▶ [WORK TO COMPLETE]: The full set of records is to be reproduced verbatim.
[Start of section]
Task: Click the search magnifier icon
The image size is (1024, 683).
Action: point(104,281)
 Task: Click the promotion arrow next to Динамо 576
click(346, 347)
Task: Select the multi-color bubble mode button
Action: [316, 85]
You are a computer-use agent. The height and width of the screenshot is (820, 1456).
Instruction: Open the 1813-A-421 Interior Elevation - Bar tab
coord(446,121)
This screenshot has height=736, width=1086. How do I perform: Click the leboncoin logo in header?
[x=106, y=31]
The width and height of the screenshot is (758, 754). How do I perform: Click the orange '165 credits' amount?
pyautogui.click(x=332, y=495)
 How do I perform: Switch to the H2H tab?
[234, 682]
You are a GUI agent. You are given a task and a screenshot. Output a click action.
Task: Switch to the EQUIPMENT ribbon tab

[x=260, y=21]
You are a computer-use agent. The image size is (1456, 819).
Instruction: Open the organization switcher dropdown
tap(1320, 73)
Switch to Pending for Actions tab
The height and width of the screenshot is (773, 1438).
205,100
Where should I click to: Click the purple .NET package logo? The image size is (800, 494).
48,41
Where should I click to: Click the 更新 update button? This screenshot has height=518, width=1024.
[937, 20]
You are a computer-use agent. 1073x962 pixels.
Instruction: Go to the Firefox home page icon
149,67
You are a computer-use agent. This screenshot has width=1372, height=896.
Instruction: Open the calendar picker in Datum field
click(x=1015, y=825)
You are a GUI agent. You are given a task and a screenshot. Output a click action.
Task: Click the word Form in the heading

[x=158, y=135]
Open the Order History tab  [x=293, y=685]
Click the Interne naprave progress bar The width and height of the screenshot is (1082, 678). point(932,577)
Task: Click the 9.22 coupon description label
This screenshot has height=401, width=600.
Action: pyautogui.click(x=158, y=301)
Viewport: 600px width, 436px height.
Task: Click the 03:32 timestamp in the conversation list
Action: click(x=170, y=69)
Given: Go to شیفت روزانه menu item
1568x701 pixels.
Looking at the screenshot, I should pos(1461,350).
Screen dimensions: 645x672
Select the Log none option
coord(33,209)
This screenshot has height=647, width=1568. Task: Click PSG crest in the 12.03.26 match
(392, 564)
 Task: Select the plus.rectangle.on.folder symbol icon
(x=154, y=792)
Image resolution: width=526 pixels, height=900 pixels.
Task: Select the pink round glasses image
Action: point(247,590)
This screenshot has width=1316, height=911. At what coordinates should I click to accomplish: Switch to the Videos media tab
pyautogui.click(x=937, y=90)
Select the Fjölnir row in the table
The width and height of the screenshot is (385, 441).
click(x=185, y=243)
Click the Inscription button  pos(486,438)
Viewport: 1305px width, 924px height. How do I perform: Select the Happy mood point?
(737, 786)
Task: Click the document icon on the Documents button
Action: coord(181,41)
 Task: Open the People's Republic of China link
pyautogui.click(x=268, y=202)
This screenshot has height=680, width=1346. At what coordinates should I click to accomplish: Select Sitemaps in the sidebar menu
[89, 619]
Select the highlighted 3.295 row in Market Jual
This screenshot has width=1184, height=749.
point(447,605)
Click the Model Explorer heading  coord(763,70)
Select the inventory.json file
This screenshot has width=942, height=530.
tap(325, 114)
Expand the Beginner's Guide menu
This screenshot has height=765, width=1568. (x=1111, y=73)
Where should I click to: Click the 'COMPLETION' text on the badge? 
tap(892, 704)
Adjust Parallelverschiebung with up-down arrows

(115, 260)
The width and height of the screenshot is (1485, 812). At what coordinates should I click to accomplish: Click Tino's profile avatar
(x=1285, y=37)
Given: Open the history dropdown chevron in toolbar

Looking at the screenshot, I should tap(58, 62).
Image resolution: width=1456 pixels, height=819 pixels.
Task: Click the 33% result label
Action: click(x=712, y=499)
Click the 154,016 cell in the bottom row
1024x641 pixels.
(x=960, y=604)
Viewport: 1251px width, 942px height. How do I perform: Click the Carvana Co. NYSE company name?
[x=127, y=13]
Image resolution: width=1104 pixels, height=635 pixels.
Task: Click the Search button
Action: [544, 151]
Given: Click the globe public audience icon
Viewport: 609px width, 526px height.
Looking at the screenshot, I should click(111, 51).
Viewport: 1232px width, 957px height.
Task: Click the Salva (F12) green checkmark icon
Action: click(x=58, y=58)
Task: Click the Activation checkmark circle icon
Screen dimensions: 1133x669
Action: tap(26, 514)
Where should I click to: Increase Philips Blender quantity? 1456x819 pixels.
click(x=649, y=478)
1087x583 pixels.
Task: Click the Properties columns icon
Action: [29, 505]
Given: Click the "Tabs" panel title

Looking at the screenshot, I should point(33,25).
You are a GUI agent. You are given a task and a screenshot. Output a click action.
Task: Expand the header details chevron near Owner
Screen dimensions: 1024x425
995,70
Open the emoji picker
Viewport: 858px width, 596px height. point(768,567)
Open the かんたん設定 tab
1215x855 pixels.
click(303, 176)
[End of section]
▶ [SOLUTION BELOW]:
Task: Click the search magnifier icon
The image size is (1024, 683).
Action: point(104,281)
 Task: Click the promotion arrow next to Динамо 576
click(346, 347)
Task: Select the multi-color bubble mode button
Action: [316, 85]
You are a computer-use agent. The height and width of the screenshot is (820, 1456).
Instruction: Open the 1813-A-421 Interior Elevation - Bar tab
coord(446,121)
This screenshot has height=736, width=1086. How do I perform: Click the leboncoin logo in header?
[x=106, y=31]
The width and height of the screenshot is (758, 754). How do I perform: Click the orange '165 credits' amount?
pyautogui.click(x=332, y=495)
 How do I perform: Switch to the H2H tab?
[234, 682]
You are a GUI agent. You are given a task and a screenshot. Output a click action.
Task: Switch to the EQUIPMENT ribbon tab

[x=260, y=21]
You are a computer-use agent. The image size is (1456, 819).
Instruction: Open the organization switcher dropdown
tap(1320, 73)
Switch to Pending for Actions tab
The height and width of the screenshot is (773, 1438).
205,100
Where should I click to: Click the purple .NET package logo? The image size is (800, 494).
48,41
Where should I click to: Click the 更新 update button? This screenshot has height=518, width=1024.
[937, 20]
You are a computer-use agent. 1073x962 pixels.
Instruction: Go to the Firefox home page icon
149,67
You are a computer-use agent. This screenshot has width=1372, height=896.
Instruction: Open the calendar picker in Datum field
click(x=1015, y=825)
You are a GUI agent. You are given a task and a screenshot. Output a click action.
Task: Click the word Form in the heading

[x=158, y=135]
Open the Order History tab  [x=293, y=685]
Click the Interne naprave progress bar The width and height of the screenshot is (1082, 678). point(932,577)
Task: Click the 9.22 coupon description label
This screenshot has height=401, width=600.
Action: pyautogui.click(x=158, y=301)
Viewport: 600px width, 436px height.
Task: Click the 03:32 timestamp in the conversation list
Action: click(x=170, y=69)
Given: Go to شیفت روزانه menu item
1568x701 pixels.
Looking at the screenshot, I should pos(1461,350).
Screen dimensions: 645x672
Select the Log none option
coord(33,209)
This screenshot has height=647, width=1568. Task: Click PSG crest in the 12.03.26 match
(392, 564)
 Task: Select the plus.rectangle.on.folder symbol icon
(x=154, y=792)
Image resolution: width=526 pixels, height=900 pixels.
Task: Select the pink round glasses image
Action: point(247,590)
This screenshot has width=1316, height=911. At what coordinates should I click to accomplish: Switch to the Videos media tab
pyautogui.click(x=937, y=90)
Select the Fjölnir row in the table
The width and height of the screenshot is (385, 441).
click(x=185, y=243)
Click the Inscription button  pos(486,438)
Viewport: 1305px width, 924px height. How do I perform: Select the Happy mood point?
(737, 786)
Task: Click the document icon on the Documents button
Action: coord(181,41)
 Task: Open the People's Republic of China link
pyautogui.click(x=268, y=202)
This screenshot has height=680, width=1346. At what coordinates should I click to accomplish: Select Sitemaps in the sidebar menu
[89, 619]
Select the highlighted 3.295 row in Market Jual
This screenshot has width=1184, height=749.
point(447,605)
Click the Model Explorer heading  coord(763,70)
Select the inventory.json file
This screenshot has width=942, height=530.
tap(325, 114)
Expand the Beginner's Guide menu
This screenshot has height=765, width=1568. (x=1111, y=73)
Where should I click to: Click the 'COMPLETION' text on the badge? 
tap(892, 704)
Adjust Parallelverschiebung with up-down arrows

(115, 260)
The width and height of the screenshot is (1485, 812). At what coordinates should I click to accomplish: Click Tino's profile avatar
(x=1285, y=37)
Given: Open the history dropdown chevron in toolbar

Looking at the screenshot, I should tap(58, 62).
Image resolution: width=1456 pixels, height=819 pixels.
Task: Click the 33% result label
Action: click(x=712, y=499)
Click the 154,016 cell in the bottom row
1024x641 pixels.
(x=960, y=604)
Viewport: 1251px width, 942px height. How do I perform: Click the Carvana Co. NYSE company name?
[x=127, y=13]
Image resolution: width=1104 pixels, height=635 pixels.
Task: Click the Search button
Action: [544, 151]
Given: Click the globe public audience icon
Viewport: 609px width, 526px height.
Looking at the screenshot, I should click(111, 51).
Viewport: 1232px width, 957px height.
Task: Click the Salva (F12) green checkmark icon
Action: click(x=58, y=58)
Task: Click the Activation checkmark circle icon
Screen dimensions: 1133x669
Action: tap(26, 514)
Where should I click to: Increase Philips Blender quantity? 1456x819 pixels.
click(x=649, y=478)
1087x583 pixels.
Task: Click the Properties columns icon
Action: [29, 505]
Given: Click the "Tabs" panel title

Looking at the screenshot, I should point(33,25).
You are a GUI agent. You are given a task and a screenshot. Output a click action.
Task: Expand the header details chevron near Owner
Screen dimensions: 1024x425
995,70
Open the emoji picker
Viewport: 858px width, 596px height. point(768,567)
Open the かんたん設定 tab
1215x855 pixels.
click(303, 176)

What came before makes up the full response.